Can you reproduce, unchanged, every line of the data from the one containing "How do I perform: Click the XS Bench button?" down to the one containing "will tap(27, 316).", including both of those lines?

━━━ Dataset entries ━━━

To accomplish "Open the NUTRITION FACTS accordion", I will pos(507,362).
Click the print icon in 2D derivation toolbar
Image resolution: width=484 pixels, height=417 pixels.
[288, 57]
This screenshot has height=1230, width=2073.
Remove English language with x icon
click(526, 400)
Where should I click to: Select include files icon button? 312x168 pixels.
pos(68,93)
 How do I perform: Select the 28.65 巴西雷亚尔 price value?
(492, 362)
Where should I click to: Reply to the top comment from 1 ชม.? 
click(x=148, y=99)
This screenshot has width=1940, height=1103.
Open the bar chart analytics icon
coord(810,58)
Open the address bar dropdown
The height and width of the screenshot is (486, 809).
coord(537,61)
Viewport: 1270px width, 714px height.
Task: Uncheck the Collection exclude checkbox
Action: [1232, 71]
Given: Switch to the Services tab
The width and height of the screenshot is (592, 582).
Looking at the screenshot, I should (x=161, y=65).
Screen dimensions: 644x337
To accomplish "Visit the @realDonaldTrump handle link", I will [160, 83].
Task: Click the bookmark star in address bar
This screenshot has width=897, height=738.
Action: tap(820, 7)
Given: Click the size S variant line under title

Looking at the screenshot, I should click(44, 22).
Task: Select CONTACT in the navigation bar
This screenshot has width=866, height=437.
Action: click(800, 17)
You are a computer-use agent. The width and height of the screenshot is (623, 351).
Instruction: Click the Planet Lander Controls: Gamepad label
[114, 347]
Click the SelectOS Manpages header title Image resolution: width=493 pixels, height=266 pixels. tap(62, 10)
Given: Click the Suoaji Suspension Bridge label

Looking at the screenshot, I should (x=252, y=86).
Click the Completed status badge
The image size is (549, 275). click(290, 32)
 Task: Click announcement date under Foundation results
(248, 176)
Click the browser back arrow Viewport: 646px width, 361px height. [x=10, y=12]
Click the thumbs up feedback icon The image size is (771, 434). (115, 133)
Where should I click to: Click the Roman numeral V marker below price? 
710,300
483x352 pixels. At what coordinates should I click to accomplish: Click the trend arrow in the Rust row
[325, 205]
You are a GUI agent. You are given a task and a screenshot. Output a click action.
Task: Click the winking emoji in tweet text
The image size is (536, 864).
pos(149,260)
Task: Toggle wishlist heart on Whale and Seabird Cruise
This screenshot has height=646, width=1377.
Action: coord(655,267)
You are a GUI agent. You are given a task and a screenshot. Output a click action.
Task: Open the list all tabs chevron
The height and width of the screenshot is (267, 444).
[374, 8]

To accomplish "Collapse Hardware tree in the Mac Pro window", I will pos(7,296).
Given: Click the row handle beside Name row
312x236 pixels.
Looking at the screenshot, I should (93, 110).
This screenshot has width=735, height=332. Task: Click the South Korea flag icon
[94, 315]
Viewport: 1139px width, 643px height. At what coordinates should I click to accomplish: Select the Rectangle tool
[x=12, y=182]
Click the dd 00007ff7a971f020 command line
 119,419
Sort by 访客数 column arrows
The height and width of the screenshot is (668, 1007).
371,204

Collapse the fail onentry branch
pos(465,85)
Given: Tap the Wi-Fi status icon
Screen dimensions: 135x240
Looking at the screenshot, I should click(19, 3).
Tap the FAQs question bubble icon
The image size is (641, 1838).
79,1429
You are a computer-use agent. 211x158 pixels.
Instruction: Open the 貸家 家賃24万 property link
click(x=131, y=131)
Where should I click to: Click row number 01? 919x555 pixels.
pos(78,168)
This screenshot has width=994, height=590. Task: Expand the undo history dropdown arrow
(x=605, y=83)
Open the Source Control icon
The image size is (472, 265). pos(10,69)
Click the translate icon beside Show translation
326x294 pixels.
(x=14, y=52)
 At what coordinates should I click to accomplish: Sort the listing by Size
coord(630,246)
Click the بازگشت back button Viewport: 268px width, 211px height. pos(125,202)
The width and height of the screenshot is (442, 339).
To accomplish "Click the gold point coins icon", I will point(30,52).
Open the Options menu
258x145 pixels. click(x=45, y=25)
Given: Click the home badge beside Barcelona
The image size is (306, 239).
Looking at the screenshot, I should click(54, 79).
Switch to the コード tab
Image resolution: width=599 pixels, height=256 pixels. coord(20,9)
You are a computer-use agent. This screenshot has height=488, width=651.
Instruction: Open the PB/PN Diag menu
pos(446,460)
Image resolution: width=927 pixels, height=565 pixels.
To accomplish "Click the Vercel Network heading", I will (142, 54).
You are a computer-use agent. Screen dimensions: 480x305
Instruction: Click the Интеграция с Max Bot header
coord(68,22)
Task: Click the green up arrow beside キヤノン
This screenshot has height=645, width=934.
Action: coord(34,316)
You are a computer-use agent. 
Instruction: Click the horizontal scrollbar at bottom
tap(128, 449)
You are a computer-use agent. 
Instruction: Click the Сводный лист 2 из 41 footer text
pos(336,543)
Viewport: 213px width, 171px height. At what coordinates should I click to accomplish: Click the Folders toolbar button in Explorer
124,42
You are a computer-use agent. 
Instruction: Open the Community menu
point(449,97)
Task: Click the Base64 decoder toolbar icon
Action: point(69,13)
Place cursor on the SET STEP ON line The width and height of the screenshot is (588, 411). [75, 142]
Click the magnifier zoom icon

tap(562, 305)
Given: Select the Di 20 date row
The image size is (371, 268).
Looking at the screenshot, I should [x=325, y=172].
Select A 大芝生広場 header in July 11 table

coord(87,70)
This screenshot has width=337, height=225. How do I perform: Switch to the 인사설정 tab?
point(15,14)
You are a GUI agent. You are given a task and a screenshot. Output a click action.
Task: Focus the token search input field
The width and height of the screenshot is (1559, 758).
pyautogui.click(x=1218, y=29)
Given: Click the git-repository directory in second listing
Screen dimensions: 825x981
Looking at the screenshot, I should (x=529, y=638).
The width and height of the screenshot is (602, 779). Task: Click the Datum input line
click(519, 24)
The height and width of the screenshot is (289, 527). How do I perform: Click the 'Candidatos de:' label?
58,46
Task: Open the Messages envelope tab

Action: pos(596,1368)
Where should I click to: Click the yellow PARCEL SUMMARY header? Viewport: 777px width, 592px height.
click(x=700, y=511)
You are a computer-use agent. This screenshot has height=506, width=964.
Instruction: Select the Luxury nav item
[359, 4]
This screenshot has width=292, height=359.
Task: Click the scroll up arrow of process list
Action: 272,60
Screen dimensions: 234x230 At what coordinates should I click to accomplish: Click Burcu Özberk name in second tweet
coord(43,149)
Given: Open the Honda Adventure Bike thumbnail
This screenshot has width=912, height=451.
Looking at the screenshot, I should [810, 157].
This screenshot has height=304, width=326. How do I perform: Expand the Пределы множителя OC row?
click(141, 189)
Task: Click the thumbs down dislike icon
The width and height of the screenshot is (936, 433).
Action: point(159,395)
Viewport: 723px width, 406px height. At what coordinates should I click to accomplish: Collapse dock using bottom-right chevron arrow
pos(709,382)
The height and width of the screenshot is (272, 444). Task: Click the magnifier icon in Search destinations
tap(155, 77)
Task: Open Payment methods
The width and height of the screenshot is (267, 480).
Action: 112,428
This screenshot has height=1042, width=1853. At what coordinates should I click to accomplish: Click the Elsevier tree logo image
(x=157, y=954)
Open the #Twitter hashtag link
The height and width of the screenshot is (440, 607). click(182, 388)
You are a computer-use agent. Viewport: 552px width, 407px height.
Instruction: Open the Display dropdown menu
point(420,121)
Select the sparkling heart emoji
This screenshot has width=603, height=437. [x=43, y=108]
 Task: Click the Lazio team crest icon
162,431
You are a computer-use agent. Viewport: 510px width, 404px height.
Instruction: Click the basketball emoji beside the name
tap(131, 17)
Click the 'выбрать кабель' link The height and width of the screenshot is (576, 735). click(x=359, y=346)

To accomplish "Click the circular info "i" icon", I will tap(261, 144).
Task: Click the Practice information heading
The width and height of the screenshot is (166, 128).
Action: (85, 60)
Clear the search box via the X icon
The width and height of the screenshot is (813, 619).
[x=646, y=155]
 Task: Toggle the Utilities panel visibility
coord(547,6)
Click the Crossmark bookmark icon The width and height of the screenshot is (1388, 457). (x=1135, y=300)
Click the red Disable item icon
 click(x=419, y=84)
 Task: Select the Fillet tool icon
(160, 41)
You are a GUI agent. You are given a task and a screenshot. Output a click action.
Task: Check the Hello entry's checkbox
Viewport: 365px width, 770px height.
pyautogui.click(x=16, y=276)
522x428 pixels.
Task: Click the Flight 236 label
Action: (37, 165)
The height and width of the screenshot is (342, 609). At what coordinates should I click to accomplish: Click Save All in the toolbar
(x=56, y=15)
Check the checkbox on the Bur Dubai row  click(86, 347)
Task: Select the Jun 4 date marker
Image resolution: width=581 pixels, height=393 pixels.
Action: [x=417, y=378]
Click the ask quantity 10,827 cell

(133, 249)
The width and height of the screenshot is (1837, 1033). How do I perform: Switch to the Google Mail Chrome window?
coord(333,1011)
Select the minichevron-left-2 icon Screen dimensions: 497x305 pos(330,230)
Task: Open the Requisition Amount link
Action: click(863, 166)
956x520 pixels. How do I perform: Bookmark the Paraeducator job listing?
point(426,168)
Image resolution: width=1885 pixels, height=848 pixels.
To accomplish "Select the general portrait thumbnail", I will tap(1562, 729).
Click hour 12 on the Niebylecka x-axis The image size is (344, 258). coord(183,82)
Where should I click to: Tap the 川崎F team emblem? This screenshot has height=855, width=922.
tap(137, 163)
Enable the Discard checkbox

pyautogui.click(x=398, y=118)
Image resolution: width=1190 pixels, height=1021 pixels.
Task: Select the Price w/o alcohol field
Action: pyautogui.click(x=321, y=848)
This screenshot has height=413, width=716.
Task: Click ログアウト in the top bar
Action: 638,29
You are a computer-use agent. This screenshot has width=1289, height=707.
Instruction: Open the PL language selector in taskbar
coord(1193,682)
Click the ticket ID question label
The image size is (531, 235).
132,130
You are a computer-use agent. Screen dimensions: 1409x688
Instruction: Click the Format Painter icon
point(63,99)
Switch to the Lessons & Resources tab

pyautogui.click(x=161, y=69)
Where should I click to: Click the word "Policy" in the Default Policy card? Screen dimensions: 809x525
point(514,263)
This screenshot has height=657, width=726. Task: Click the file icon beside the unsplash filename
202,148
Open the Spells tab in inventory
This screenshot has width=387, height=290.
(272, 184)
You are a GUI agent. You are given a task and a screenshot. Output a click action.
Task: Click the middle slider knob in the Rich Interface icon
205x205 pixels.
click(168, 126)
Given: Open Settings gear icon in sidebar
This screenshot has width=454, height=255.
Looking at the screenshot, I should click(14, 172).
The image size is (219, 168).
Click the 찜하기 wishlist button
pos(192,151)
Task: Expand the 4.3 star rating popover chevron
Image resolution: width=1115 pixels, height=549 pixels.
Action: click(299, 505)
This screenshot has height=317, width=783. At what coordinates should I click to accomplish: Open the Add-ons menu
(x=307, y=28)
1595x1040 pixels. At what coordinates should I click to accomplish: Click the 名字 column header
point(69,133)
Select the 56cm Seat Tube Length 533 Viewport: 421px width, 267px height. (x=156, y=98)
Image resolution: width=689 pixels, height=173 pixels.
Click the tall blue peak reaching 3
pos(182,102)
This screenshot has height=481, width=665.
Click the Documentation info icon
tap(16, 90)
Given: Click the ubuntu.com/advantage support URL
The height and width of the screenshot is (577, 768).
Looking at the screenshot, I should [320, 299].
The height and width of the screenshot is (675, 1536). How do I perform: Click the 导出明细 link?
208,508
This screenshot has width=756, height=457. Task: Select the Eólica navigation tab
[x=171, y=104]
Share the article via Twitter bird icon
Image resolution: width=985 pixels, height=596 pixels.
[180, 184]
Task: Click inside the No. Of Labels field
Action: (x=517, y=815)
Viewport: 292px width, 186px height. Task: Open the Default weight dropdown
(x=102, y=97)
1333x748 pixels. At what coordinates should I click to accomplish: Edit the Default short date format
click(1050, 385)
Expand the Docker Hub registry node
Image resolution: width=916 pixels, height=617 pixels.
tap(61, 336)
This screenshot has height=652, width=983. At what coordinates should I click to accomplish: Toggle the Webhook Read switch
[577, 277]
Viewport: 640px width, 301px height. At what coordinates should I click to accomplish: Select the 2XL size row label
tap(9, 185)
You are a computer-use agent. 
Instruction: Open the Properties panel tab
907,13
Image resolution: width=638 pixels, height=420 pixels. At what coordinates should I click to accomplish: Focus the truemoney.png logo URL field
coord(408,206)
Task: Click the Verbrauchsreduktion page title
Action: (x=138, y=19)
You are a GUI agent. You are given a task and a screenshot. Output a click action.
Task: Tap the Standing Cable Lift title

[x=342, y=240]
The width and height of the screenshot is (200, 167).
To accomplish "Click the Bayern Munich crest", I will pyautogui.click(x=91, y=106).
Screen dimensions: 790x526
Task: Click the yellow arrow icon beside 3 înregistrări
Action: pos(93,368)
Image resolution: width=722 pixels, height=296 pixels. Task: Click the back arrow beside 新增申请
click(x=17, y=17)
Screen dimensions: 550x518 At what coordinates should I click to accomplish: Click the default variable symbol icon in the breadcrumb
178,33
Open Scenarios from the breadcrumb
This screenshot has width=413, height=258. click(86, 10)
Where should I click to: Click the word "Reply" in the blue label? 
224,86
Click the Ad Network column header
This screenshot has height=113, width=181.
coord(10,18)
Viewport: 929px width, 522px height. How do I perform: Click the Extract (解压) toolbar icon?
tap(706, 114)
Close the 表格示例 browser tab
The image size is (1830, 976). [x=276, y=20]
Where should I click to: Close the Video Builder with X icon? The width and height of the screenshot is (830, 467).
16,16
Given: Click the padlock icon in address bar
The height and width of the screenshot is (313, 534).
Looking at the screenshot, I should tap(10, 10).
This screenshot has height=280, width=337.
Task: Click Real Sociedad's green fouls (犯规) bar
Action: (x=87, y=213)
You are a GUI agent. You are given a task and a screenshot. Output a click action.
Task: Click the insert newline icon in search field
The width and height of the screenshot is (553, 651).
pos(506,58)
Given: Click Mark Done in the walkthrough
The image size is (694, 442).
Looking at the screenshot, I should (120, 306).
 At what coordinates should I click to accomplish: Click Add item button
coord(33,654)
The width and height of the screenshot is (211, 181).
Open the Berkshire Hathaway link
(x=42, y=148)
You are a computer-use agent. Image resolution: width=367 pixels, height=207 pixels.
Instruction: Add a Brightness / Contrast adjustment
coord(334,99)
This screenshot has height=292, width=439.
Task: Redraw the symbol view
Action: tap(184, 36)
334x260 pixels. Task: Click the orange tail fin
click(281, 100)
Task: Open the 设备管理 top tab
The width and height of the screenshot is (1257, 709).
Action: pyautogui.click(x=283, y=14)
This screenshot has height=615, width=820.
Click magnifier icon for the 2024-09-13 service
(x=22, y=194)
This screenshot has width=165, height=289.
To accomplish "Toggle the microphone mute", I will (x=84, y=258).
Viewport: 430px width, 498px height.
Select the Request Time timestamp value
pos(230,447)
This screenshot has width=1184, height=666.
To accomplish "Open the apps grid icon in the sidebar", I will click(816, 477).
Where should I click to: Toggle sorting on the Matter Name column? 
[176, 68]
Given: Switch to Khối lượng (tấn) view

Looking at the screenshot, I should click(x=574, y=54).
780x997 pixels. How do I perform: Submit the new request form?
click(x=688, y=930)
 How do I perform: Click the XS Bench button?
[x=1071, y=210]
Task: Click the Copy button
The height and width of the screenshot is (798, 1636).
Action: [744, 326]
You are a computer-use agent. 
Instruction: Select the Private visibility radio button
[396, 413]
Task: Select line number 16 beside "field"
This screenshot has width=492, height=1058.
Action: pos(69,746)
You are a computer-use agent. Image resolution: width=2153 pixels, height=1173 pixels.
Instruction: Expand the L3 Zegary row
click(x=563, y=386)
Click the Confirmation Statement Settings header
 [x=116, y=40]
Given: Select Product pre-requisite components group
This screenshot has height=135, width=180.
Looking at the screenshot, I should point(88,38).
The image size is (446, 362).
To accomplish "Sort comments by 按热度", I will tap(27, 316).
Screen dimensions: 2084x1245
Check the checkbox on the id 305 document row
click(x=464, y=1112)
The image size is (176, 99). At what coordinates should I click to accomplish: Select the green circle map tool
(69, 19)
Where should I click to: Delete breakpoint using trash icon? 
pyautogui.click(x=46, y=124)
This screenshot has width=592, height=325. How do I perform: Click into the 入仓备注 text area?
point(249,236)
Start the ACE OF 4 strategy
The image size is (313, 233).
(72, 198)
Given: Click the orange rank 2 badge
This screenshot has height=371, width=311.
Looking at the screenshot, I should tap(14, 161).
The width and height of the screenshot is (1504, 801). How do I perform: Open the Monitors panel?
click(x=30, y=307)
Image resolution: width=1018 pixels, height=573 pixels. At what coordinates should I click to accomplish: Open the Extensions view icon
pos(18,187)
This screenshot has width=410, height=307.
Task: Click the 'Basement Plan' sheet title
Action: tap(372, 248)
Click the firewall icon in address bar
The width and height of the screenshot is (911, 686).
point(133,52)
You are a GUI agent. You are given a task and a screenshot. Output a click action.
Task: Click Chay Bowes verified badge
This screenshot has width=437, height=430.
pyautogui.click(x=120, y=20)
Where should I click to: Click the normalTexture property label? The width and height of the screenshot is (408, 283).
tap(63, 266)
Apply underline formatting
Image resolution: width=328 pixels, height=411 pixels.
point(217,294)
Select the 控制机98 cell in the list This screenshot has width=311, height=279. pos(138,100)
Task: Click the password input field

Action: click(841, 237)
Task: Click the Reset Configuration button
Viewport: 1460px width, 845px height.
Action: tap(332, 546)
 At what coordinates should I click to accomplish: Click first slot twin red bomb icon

━━━

## Response
 How do I perform: Click the XS Bench button?
[x=1071, y=210]
Task: Click the Copy button
The height and width of the screenshot is (798, 1636).
Action: [744, 326]
You are a computer-use agent. 
Instruction: Select the Private visibility radio button
[396, 413]
Task: Select line number 16 beside "field"
This screenshot has width=492, height=1058.
Action: pos(69,746)
You are a computer-use agent. Image resolution: width=2153 pixels, height=1173 pixels.
Instruction: Expand the L3 Zegary row
click(x=563, y=386)
Click the Confirmation Statement Settings header
 [x=116, y=40]
Given: Select Product pre-requisite components group
This screenshot has height=135, width=180.
Looking at the screenshot, I should point(88,38).
The image size is (446, 362).
To accomplish "Sort comments by 按热度", I will tap(27, 316).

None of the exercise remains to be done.